Selected passage:
◆ ◆ ◆ ◆ ◆

NZs coal use increases against all global warnings


New Zealand’s coal use is increasing – even though it’s considered the planet’s worst, most polluting fossil fuel.

Coal emits about 30 percent more carbon dioxide than the next worst fossil fuels, diesel and petrol.

MBIE’s Quarterly Energy Statistics  say between January and March this year New Zealand used the same amount of coal to generate electricity as in 2016 and 2017 combined.

Four years ago the country had a 90% rate of renewable energy, but now we have just 70%; and the country is burning imported coal to keep the lights on.

Climate campaigners are appalled we’re still burning coal at such a scale – despite Prime Minister’s statements that climate action is imperative.

“The issues that have been going on – low hydro-lakes, but also lots of outages and lack of reliability at the gas fields – [mean] we’ve been burning coal as a back-up fuel,” Greenpeace says.

Energy Minister Megan Woods says our reliance on fossil fuel for electricity generation during dry hydrological years is the reason the government is investigating the NZ Battery project.

“Being able to store more renewable energy like wind and solar is key to a low-emissions electricity system, would encourage even more investment in renewables and provide more opportunities for the transport and industrial sectors to switch to cleaner energy use,” she says.

Despite evidence against the use of fossil fuels, not everyone is in favour of dispensing with coal. They say it’s practical and we’ll be using it for decades to come.

Westland mayor Bruce Smith  thinks coal will be around for some time as a backup energy source.

“It’s easy to talk about renewable energy but at the end of the day we can’t govern the level of the lakes.

◆ ◆ ◆ ◆ ◆

Data:
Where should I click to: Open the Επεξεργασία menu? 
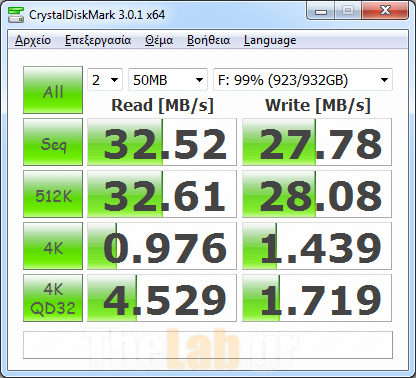(x=98, y=40)
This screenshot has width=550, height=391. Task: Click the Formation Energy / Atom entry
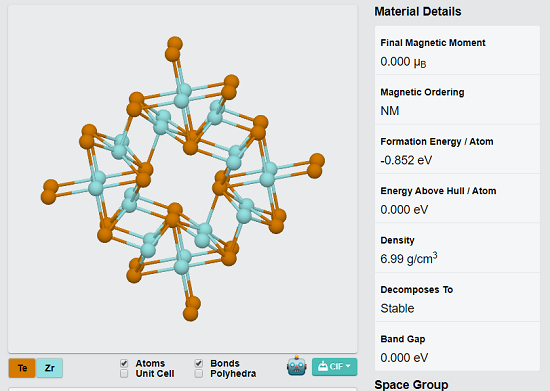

◆ ◆ ◆ ◆ ◆

Problem 1:
Answer these questions about the article on New Zealand's coal use:
(a) About how much more carbon dioxide does coal emit than diesel and petrol?
(b) What rate of renewable energy did the country have four years ago?
(c) Which project does Energy Minister Megan Woods say the government is investigating?
Problem 2: Extend the article on New Zealand's coal use, picking up right after its last sentence.
The lines that come after the article on New Zealand's coal use have nothing to do with it.

Expected answer 1:
(a) About 30 percent more.
(b) A 90% rate.
(c) The NZ Battery project.

Expected answer 2:
“There’s a degree of common sense, a practical aspect that needs to be looked at.

“It’s simply that the best form of heating that we’ve got at the moment and the best form of energy is coal, and I don’t see that changing.”

Smith wants more electricity generation from rivers.

“We have 206 rivers on the West Coast. I can’t believe that run-of-the-river hydro is not an absolute priority.”

The Coal Action Network says profit-driven retail electricity companies, of which the government owns over 50 per cent, use whatever fuel is needed, and economics – not the environment – is the major factor.

Genesis Energy, for instance, is still using its coal boilers at its Huntly Power Station, despite aiming to close them in 2018.

To March this year, 44 per cent of its total electricity generation came from coal.

Keeping global warming in check need to consign coal power to history, says Alok Sharma, who is the British president of this year’s U.N. climate conference (COP 26).

The Group of Seven (G7) nations have pledged to scale up technologies and policies that accelerate the transition away from unabated coal capacity.

Sharma says island nations want the Group of 20 rich and emerging nations (G20) biggest emitters to follow suit.